= Work item =
Transcribe the stretch of the α-neurotoxins text from "The term α-neurotoxin" through "snake venom α-neurotoxins.".

= Text under study =
--- START ---

The term α-neurotoxin was coined by C.C. Chang, who designated the postsynaptic bungarotoxin with the α- prefix because it happened to be slowest moving of the bungarotoxins under starch zone electrophoresis. The "α-" prefix subsequently came to connote any toxins with postsynaptic action. Members of this group are sometimes referred to as "curaremimetics" due to the similarity of their effects with the plant alkaloidcurare. As more snake venoms were characterized, many were found to contain homologous nAChR-antagonist proteins. These came to be collectively known as the snake venom α-neurotoxins.
General structure
All α-neurotoxins share the three-finger toxin tertiary structure, consisting of a small globular core containing four disulfide bonds, three loops or "fingers", and a C-terminal tail. The class can be divided into two groups distinguished by length; short-chain neurotoxins have 60-62 residues and only the four core disulfide bonds characteristic of the fold, while long-chain neurotoxins have 66 or more residues, often including a longer C-terminus, and an additional disulfide bond in the second "finger" loop. These classes have significant sequence homology and share the same three-dimensional structure, but have differing specificities and kinetics of association/dissociation with the receptor. Localized mobility at the tips of fingers I and II is essential for binding. Accordingly, mutation of these residues produces large effects on binding. The additional disulfide bond in the second loop of the long-chain forms is likewise thought to influence binding specificity. Although both short and long-chain neurotoxins bind the same site on their target receptors, short-chain neurotoxins do not potently block α7 homo-oligomeric neuronal AChRs, while long-chain neurotoxins do. α-bungarotoxin and α-cobratoxin are both long-type.

--- END ---

Dataset entries
--- START ---

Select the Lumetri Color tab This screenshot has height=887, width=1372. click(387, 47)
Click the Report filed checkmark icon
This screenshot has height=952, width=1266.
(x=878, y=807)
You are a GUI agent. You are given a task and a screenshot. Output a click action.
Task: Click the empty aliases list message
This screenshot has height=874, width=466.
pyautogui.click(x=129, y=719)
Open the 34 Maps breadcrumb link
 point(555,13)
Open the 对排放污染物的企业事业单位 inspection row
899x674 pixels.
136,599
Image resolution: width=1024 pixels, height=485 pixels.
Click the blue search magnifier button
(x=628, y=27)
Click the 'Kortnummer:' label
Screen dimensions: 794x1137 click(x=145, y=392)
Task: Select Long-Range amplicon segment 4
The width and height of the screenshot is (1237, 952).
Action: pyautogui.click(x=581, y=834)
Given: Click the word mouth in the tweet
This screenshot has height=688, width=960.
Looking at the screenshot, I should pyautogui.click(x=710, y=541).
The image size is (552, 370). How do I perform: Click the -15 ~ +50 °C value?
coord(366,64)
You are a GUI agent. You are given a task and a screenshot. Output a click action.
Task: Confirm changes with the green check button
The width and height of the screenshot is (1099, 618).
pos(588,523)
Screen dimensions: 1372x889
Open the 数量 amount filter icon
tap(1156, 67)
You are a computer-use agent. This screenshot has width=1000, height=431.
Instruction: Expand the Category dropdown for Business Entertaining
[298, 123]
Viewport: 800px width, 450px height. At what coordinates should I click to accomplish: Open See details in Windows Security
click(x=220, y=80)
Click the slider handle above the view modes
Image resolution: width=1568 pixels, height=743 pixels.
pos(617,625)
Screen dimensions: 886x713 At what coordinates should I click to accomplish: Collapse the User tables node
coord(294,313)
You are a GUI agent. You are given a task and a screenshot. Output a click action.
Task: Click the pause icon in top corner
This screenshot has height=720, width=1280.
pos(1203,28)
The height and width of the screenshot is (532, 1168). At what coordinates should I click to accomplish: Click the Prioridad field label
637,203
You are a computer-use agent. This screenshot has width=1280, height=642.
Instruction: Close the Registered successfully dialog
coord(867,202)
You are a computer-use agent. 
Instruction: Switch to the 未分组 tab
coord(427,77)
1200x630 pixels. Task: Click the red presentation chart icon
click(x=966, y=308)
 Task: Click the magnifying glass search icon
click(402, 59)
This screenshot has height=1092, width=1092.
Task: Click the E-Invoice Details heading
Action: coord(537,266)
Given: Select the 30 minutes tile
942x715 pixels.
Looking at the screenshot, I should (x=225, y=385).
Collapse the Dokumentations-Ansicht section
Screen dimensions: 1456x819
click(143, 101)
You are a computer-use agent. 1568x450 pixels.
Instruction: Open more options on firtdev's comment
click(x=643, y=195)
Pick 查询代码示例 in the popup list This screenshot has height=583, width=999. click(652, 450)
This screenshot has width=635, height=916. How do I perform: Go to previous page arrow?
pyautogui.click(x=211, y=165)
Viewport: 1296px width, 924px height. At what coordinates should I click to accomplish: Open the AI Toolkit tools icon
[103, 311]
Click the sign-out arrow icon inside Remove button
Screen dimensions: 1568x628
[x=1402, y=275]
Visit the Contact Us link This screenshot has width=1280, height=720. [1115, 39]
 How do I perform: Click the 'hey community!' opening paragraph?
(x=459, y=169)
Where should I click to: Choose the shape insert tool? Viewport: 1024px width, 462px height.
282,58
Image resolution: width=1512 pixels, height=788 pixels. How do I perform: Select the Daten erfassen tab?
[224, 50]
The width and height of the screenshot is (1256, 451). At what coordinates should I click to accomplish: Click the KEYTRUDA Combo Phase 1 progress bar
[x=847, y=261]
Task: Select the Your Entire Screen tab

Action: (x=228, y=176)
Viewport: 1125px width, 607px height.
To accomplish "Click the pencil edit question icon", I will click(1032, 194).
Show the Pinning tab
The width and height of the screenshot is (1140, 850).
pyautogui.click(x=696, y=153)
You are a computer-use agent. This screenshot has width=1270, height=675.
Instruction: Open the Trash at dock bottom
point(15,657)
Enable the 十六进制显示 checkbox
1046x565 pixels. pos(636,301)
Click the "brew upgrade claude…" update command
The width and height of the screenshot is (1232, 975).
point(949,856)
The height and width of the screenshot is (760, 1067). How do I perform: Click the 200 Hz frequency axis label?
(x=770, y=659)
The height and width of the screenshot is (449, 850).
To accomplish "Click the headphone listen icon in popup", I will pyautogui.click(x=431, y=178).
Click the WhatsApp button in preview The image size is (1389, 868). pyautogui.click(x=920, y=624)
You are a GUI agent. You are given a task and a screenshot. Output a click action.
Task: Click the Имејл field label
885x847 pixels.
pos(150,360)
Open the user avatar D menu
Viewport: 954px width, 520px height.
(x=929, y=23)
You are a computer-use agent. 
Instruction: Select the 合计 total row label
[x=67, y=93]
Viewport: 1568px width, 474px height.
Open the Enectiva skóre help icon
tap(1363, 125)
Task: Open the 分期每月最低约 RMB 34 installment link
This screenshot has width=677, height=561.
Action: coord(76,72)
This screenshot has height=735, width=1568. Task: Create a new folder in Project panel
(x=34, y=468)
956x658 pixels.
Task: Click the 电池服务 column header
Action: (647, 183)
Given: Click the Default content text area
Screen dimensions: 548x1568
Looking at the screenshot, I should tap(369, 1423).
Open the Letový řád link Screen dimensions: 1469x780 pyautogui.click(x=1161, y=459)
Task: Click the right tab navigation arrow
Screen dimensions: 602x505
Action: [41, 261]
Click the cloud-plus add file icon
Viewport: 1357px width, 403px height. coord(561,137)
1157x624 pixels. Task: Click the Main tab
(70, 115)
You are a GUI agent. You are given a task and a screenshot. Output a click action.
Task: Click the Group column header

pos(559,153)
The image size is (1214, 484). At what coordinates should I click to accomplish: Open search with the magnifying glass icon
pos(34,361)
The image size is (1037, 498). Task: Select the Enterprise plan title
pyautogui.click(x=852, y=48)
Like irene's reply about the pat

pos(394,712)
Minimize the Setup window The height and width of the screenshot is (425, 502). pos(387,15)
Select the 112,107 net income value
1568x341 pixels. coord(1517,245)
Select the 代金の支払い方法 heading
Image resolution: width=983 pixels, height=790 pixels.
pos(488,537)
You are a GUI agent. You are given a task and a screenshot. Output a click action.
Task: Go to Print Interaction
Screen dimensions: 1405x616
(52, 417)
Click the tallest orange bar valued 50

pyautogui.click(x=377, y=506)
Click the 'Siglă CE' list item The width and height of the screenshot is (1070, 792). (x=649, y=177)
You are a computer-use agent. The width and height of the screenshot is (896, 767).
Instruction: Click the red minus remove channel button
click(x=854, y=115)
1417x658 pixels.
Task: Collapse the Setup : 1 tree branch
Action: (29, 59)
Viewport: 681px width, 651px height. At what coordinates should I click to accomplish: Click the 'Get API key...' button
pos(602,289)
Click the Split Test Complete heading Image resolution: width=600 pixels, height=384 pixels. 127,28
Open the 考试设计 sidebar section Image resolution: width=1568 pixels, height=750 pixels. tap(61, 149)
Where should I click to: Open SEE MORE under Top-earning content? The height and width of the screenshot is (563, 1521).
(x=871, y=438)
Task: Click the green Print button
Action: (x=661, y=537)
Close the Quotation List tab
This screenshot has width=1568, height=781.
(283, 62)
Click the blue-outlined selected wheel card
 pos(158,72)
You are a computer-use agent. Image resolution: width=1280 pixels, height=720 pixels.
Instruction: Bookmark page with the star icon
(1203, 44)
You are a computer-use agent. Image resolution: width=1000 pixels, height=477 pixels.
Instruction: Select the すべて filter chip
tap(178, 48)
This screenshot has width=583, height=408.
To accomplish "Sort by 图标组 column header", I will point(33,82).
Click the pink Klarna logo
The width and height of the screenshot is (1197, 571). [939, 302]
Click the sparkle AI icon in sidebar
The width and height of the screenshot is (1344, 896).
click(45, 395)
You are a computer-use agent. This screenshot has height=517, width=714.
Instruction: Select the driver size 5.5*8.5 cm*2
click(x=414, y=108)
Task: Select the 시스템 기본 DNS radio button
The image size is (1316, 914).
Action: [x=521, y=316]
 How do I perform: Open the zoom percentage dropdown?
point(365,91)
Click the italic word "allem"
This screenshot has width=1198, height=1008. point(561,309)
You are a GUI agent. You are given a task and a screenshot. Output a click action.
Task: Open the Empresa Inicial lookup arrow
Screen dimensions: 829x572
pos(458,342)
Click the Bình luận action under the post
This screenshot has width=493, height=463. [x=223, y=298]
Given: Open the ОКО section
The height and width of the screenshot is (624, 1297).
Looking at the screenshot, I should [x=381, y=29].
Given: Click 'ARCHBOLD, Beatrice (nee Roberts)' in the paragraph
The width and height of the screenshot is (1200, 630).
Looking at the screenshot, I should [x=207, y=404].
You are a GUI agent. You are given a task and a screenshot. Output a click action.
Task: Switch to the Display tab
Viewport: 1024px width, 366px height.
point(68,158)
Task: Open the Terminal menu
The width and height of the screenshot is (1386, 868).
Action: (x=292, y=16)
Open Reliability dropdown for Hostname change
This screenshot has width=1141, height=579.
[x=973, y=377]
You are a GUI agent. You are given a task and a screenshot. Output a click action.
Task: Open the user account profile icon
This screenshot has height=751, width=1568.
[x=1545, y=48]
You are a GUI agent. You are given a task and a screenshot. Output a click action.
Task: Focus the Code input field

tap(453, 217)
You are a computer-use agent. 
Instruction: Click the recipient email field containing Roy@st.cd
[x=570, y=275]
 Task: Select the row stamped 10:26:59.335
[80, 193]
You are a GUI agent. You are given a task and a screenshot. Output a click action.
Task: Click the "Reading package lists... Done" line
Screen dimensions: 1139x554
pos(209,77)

--- END ---

= Result of this exercise =
The term α-neurotoxin was coined by C.C. Chang, who designated the postsynaptic bungarotoxin with the α- prefix because it happened to be slowest moving of the bungarotoxins under starch zone electrophoresis. The "α-" prefix subsequently came to connote any toxins with postsynaptic action. Members of this group are sometimes referred to as "curaremimetics" due to the similarity of their effects with the plant alkaloidcurare. As more snake venoms were characterized, many were found to contain homologous nAChR-antagonist proteins. These came to be collectively known as the snake venom α-neurotoxins.